All that can be said about the facts is that they evidence a suspicious coincidence; that the fire broke out in a place very near the speedometer cable about 20 or 30 minutes after that cable had been disconnected. But is such a coincidence sufficient to justify the conclusion that the moving of the cable was the cause of the fire?
In Royal Insurance Company v. Collard Motors, supra, we held liable an automobile repair company where it was unable to show the cause of the fire but we did not base our conclusion on the fact that it had failed to show the cause but on the fact that several acts of negligence of the employees of the defendant were shown and that any one of these negligent acts might have brought about a conflagration. We said there that where such acts of negligence are shown, the defendant must negative the possibility that the fire was caused by them. In Davis v. Teche Lines, Inc., supra, the Supreme Court said exactly the same thing, conceding that there *Page 663 are cases in which a defendant may be held liable where it cannot show the cause of the fire, but adding that in each of those cases "specific acts of negligence are also proven, as in the case of Jones v.

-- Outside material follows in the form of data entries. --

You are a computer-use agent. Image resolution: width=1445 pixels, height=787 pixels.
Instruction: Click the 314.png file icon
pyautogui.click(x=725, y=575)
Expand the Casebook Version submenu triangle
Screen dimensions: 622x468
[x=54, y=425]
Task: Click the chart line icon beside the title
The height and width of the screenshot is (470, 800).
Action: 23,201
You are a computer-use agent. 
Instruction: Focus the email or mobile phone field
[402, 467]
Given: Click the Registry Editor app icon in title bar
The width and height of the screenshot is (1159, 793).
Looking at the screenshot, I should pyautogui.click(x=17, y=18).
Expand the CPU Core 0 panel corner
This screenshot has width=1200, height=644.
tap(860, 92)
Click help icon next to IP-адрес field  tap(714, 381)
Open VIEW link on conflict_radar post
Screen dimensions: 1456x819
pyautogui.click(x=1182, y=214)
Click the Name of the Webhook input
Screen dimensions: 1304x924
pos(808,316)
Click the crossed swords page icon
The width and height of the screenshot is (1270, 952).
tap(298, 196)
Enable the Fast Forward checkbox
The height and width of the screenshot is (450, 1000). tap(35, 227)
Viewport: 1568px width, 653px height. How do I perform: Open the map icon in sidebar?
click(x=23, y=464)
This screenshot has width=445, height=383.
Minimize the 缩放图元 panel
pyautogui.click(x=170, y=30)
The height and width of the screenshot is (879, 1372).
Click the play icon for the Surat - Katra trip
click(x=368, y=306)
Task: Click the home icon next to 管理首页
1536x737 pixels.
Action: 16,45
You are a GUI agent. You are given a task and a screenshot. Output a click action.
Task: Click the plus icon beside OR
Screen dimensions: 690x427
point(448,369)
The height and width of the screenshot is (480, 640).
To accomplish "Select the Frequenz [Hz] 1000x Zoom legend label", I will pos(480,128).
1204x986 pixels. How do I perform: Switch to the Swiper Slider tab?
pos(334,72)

Shell Petroleum Corporation, supra."
Here no act of negligence is shown and, if defendant is to be held liable, it is solely because of the suspicious fact that the car, which apparently had been in good condition, was found to be on fire some 20 or 30 minutes after Mr. Landry had disconnected the speedometer. This suspicious circumstance does not warrant a holding that the defendant is liable. Our original decree which maintained the exception of no right of action and dismissed the suit on that exception is recalled and amended to the extent that the exception of no right of action is overruled, and, on the merits, plaintiff's suit is dismissed at his cost.
Original decree amended, judgment reversed.